El as bajo la manga

El as bajo la manga

Mientras más acorralada esté una dictadura con sanciones económicas, más autoritaria se vuelve.

13 de enero 2019 , 11:34 p.m.

La tragedia del pueblo venezolano ha conmovido al mundo y en particular a América Latina. Muchos lamentos justificados por la tragedia humanitaria del bravo pueblo circulan en las redes. Aún así, hasta los más cerreros enemigos del actual gobierno ilegítimo de Maduro afirman que –a pesar de las horribles circunstancias actuales– no parecería existir una hoja de ruta diplomática y política clara que promueva, exitosamente, una transición hacia la democracia. Hay muchos más gestos que acciones eficaces.
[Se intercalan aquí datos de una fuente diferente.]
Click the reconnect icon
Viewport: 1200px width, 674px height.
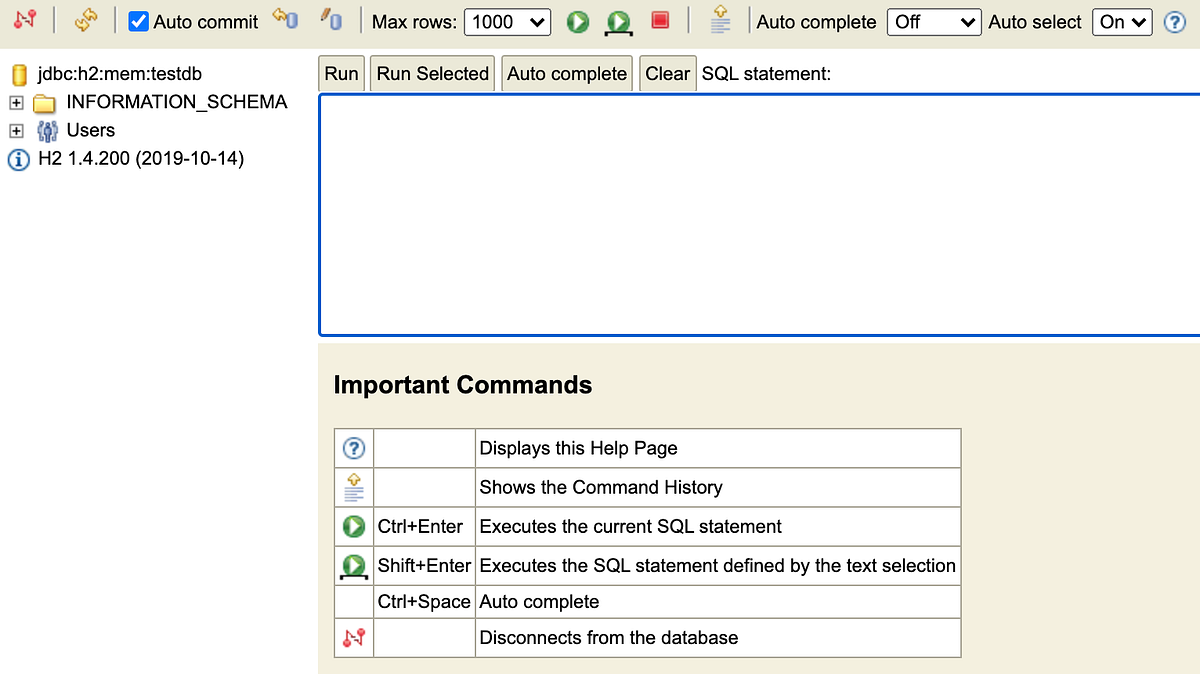(x=85, y=20)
La gran paradoja es que, en el esfuerzo de presionar a la dictadura chavista, la mayoría de la región y las organizaciones multilaterales regionales –como la OEA y Mercosur– se han colocado en una posición que impide una interlocución mínima con Maduro para explorar alternativas. La fiera está herida y arrinconada. Será aún más feroz y autoritaria, si no se construye una salida que atienda los intereses esenciales de los líderes chavistas dentro de una verdadera, creíble, digna y real transición. Soy de los que creen que Maduro sabe que está en las últimas y que preferiría no terminar como Sansón, sepultado entre las ruinas del Palacio de Miraflores, dejando como herencia del chavismo un país desbaratado.

La historia contemporánea ha demostrado que las sanciones no son suficientes para demoler un régimen dictatorial. Mientras más acorralada esté una dictadura con sanciones económicas, financieras y comerciales, más extremista y autoritaria se vuelve. Casos hay en el vecindario y en los cinco continentes. El impacto de esas sanciones es residual si el dictador mantiene el control de los factores de poder, como son los alimentos, el ejército, la inteligencia, las milicias y los servicios secretos. Ese control no parecería haberse debilitado en el caso de Maduro.
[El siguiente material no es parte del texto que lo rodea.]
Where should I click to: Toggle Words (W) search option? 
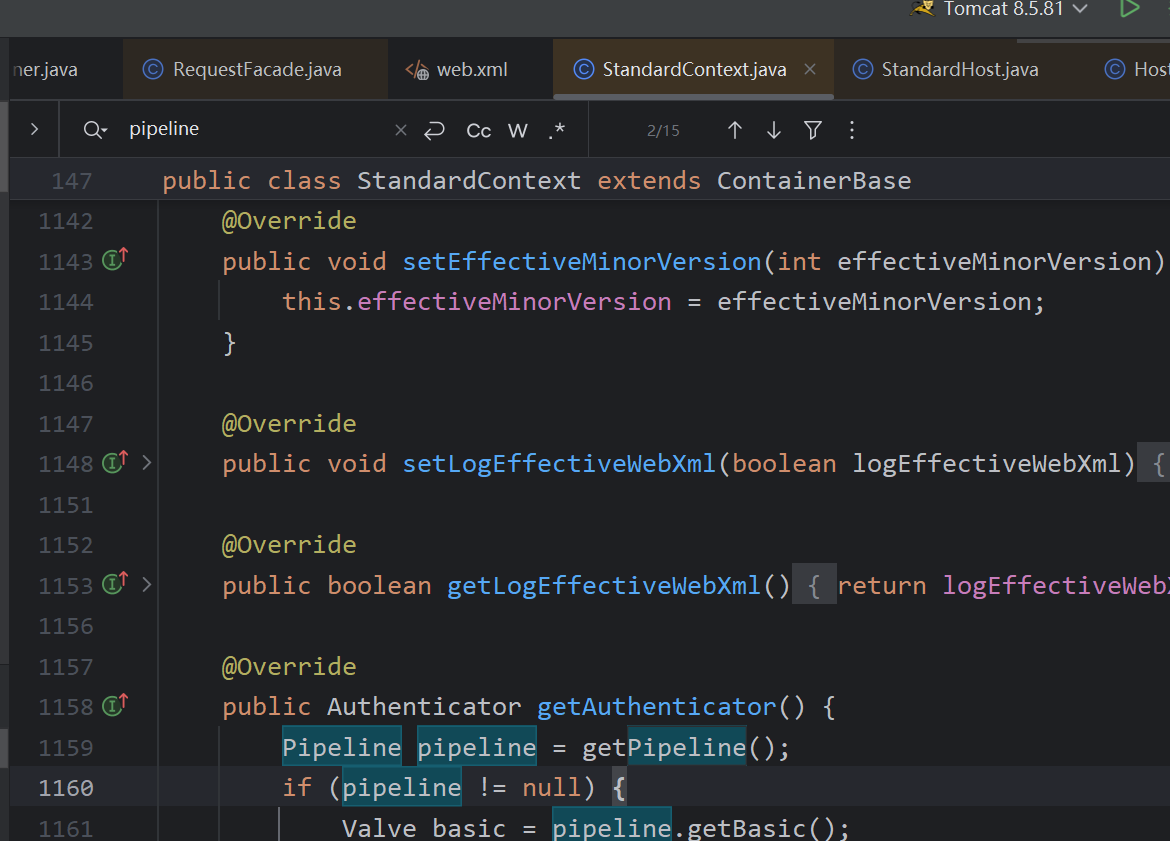(x=517, y=130)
Pasarán muchos años antes de que por la vía de las sanciones se logre una rectificación definitiva del régimen chavista. ¿Están la región y el mundo dispuestos a esperar simplemente contemplando la tragedia? No deberían, y solo quedan dos caminos: la guerra o la negociación. Y de las dos, la única viable es la negociación. El asunto es quién y cómo.

La OEA está descartada por su ausencia de sindéresis institucional en la materia. Mercosur sufre del mismo problema. El Grupo de Lima tiene un manejo que parece una versión tropical de la estrategia de Trump. La ONU no se quiere meter. Solo queda la opción del puñado de los que Maduro escucha.

El analista venezolano Pedro Palma dice, en entrevista de Marisol Gómez en este diario, que “López Obrador se podría convertir en un factor de comunicación... No hay que descartar que pueda jugar un papel interesante de mediador”. El mismo argumento se lo oí a Sandra Borda y a Rodrigo Pardo en ‘Hora 20’. El Grupo de Lima debería pedirle a México, sin vergüenza, que fuera proactivo en ese frente. Claro, hay que ver si Bolsonaro lo permite.

Hay otro camino alternativo. Quizás complementario. Para nadie es un secreto que el aliado más cercano de Maduro no es ni China ni Rusia. Es Cuba. El cambio de régimen vía negociación pasa, inexorablemente, por La Habana. Naturalmente, los cubanos no van a entregar a un aliado estratégico como el régimen chavista, así no más.

Castro no va a mover un dedo si la ecuación costo-beneficio económico de catalizar una transición venezolana no lo favorece. Esa fue parte importante de la agenda de Obama cuando emprendió la normalización de las relaciones con Cuba. Normalizar las relaciones económicas con los gringos es el sueño de los cubanos. El anterior Gobierno estadounidense se jugó esa carta. Es hora de que América Latina herede esa mano y ponga a Cuba, el único as que queda, sobre la mesa.

‘Dictum’. Tintín, que cumple noventa años, es el mejor intérprete de los conflictos, los estereotipos y la cultura occidental del siglo XX.